Pubblicato il 3 settembre 2010 da Salvatore Salviano Miceli


Somewhere

Ricordate Lost in Traslation e la sua atmosfera sospesa? Lo sguardo a metà tra il trasognato ed il disilluso di uno straordinario Bill Murray, eco di un universo, quello giapponese, percepito al contempo affascinante e alieno? Ecco, Sofia Coppola porta in concorso un film che tanto ricorda la pellicola del 2003 (forse anche per la presenza della stessa scenografa e montatrice) che, a ben ragione, anche dopo il convincente esordio de Il giardino delle vergini suicide, la lanciò tra le autrici più interessanti del panorama internazionale.
Somewhere, tra minimalismo e rarefazione, racconta il momento di crisi di un giovane attore di successo americano senza risparmiare, al contrario calcando la mano pur tenendosi intelligentemente alla larga da noiose derive moraliste, il mondo dello spettacolo in tutti i suoi componenti (interpreti, agenti, giornalisti) e dedicando una ben poco lusinghiera parentesi, tanto graffiante quanto veritiera, all’idea italiana di show business e intrattenimento televisivo. Così Simona Ventura, Valeria Marini e Nino Frassica danno ampio sfoggio della “cafoneria” messa in mostra dal nostro piccolo schermo.
Il punto di forza del film, cosa che contraddistingue la Coppola in ogni sua pellicola, è la capacità di mantenere un tono algido ma non distaccato, in grado di creare un clima profondamente intimista, di avvicinare lo spettatore ai personaggi pur senza sfruttare squallidi patetismi.
Somewhere non possiede la compattezza e la profondità di Lost in Traslation ma rivela il consolidato talento della sua regista anche nella scrittura.

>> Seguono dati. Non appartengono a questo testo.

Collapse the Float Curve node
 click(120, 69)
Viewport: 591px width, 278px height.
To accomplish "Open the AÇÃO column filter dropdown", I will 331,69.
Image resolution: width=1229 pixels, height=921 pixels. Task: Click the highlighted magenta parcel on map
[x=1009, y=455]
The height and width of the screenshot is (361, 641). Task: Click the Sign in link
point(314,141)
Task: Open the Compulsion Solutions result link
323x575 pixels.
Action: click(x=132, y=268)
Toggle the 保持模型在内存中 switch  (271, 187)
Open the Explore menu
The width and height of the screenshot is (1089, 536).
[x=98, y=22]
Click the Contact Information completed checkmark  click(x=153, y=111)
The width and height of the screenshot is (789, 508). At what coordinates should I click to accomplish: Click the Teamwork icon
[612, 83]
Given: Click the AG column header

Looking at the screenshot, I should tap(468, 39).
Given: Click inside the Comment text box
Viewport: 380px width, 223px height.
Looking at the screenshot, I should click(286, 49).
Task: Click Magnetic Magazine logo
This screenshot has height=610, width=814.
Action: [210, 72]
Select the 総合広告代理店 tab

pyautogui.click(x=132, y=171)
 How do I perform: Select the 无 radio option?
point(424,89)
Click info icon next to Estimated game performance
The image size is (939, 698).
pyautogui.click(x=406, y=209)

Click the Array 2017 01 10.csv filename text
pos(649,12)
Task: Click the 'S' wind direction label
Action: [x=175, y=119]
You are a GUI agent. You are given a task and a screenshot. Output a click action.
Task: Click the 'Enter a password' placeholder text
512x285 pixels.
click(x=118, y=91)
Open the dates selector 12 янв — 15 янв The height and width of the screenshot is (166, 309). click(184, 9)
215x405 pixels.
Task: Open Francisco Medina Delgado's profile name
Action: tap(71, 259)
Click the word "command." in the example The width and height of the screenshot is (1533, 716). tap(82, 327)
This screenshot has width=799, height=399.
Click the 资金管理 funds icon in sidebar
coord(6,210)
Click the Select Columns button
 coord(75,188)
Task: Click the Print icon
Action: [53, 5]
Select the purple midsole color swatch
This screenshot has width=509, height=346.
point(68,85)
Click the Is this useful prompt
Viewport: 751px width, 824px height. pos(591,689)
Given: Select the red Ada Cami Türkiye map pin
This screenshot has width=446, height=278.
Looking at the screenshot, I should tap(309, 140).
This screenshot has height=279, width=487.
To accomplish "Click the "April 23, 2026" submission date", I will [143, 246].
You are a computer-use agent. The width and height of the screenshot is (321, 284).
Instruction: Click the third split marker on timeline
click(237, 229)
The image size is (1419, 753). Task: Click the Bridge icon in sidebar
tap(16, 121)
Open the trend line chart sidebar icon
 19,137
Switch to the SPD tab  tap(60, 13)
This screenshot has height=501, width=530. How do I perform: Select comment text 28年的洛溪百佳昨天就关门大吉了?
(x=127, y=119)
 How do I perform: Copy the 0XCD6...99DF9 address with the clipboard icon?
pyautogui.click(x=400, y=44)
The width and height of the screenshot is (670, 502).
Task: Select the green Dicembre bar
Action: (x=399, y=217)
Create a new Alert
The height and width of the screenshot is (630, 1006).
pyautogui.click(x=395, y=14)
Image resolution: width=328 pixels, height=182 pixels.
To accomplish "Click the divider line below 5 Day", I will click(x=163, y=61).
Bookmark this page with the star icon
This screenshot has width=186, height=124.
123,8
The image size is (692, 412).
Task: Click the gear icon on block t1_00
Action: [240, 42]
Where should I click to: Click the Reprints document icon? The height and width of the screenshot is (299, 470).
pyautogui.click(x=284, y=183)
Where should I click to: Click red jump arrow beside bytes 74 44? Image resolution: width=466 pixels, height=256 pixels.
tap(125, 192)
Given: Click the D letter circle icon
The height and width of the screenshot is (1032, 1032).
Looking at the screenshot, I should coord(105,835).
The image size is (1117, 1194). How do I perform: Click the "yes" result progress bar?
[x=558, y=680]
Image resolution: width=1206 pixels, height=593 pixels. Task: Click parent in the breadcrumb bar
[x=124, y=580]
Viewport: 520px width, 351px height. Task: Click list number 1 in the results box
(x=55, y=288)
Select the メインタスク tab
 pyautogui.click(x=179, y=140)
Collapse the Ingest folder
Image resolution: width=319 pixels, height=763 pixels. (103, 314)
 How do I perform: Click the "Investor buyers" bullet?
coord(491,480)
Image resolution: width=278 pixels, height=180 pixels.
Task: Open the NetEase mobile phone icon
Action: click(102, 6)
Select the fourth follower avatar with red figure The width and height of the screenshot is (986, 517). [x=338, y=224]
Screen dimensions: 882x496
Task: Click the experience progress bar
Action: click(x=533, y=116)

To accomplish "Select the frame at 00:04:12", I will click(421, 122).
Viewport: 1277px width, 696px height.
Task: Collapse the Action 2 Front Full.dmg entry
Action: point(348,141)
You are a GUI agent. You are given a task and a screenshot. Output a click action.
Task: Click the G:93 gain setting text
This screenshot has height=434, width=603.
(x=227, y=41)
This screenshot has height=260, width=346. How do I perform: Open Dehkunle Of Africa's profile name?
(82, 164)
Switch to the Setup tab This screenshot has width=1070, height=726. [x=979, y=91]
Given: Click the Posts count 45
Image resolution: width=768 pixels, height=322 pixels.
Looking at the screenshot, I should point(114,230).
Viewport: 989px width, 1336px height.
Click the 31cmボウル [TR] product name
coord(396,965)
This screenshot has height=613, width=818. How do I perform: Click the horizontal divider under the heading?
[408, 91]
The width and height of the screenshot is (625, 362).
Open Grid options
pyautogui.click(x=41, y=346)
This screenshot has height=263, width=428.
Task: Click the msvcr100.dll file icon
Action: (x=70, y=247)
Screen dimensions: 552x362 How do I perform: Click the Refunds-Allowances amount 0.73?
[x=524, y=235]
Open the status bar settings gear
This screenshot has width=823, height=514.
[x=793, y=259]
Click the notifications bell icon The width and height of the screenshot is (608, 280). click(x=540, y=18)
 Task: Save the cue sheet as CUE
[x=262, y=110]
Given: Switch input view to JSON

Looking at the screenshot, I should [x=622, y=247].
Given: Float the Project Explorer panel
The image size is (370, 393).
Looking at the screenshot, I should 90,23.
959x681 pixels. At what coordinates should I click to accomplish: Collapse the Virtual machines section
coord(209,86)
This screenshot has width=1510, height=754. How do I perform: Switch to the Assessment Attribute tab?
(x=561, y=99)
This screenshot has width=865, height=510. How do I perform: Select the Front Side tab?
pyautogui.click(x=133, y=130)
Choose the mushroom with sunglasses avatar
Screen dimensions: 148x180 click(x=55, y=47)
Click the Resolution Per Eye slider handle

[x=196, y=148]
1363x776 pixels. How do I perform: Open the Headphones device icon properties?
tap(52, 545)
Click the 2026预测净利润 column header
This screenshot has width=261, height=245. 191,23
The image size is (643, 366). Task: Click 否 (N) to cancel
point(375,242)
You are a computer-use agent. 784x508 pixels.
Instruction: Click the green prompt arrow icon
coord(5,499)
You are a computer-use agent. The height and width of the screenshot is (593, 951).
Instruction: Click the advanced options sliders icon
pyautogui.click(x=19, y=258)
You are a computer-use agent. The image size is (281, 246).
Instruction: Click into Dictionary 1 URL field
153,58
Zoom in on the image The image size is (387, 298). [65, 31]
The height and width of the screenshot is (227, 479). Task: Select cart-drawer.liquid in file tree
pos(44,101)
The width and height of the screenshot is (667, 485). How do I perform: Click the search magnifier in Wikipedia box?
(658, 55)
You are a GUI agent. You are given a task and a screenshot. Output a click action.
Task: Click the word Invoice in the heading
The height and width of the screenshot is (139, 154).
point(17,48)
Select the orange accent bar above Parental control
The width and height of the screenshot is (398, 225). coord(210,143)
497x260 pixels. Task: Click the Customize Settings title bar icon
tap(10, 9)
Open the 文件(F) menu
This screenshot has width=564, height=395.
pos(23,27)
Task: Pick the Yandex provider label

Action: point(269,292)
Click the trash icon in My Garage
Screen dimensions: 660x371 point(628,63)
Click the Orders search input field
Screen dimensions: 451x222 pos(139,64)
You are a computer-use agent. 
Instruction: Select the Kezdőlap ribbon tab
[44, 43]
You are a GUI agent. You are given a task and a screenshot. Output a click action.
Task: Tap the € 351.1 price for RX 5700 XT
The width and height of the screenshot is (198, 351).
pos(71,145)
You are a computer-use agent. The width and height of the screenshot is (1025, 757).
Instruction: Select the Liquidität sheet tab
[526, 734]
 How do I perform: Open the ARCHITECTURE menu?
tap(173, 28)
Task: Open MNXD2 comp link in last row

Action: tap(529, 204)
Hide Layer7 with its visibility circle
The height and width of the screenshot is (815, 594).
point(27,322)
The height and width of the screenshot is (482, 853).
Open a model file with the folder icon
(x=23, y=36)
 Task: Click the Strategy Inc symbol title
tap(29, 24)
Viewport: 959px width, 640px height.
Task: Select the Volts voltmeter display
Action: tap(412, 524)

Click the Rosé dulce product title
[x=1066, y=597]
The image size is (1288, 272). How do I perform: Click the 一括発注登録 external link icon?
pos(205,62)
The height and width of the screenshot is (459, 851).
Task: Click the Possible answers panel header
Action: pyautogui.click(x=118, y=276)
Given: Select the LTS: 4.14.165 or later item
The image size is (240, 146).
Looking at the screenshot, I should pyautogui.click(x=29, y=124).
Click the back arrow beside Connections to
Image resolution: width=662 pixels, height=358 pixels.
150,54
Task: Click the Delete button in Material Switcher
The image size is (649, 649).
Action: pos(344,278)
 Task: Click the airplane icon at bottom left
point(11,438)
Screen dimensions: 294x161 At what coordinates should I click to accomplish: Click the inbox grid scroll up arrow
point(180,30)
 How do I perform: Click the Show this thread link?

Azzeccata la scelta di Stephen Dorff, attore un po’ dimenticato, come protagonista. Bello il racconto della riscoperta del rapporto tra padre e figlia. Convincente proprio perché privo di buonismo, lontano dal risolversi con esiti scontati e prevedibili. Non stona l’ambiente metropolitano di Los Angeles, non luogo per eccellenza, perfetta rappresentazione urbana ed architettonica del disorientamento emotivo ed esistenziale che gira intorno al personaggio principale. Ed a volere ancora di più sottolineare lo sguardo della Coppola sullo star system, Johnny, questo il nome del protagonista, vive in uno dei luoghi mitici della leggenda Hollywoodiana. Quello Chateau Marmont dove morì John Belushi nel 1982 e residenza per lunghi periodi delle più importanti star del cinema americano.
C’è forse un sottile autocompiacimento nelle scelte narrative della regista (la Coppola è brava e sa di esserlo) ma è un peccato assolutamente veniale di fronte ad un film che appare un po’ “povero” proprio perché evidenzia, senza alcuna retorica (giova ricordarlo), le miserie della vita pubblica e privata di un uomo.
Dopo la parentesi, interessante nelle intenzioni ma deludente sullo schermo, di Marie Antoniette, la regista torna a temi probabilmente più vicini alla sua poetica ideale ed al suo modo di intendere il racconto cinematografico con inquadrature che risultano un buon mix tra amarezza ed ironia. Buon film Somewhere. Se da Leone d’Oro sarà il vecchio fidanzato Tarantino, ed i suoi colleghi giurati, a deciderlo.


CAST & CREDITS

Somewhere); Regia e sceneggiatura: Sofia Coppola; fotografia:Harris Savides; montaggio: Sarah Flack; scenografia: Anne Ross; interpreti: Stephen Dorff, Elle Flanning, Chris Pontius; produzione: Zoetrope ; origine: Usa, 2010; durata: 98‘.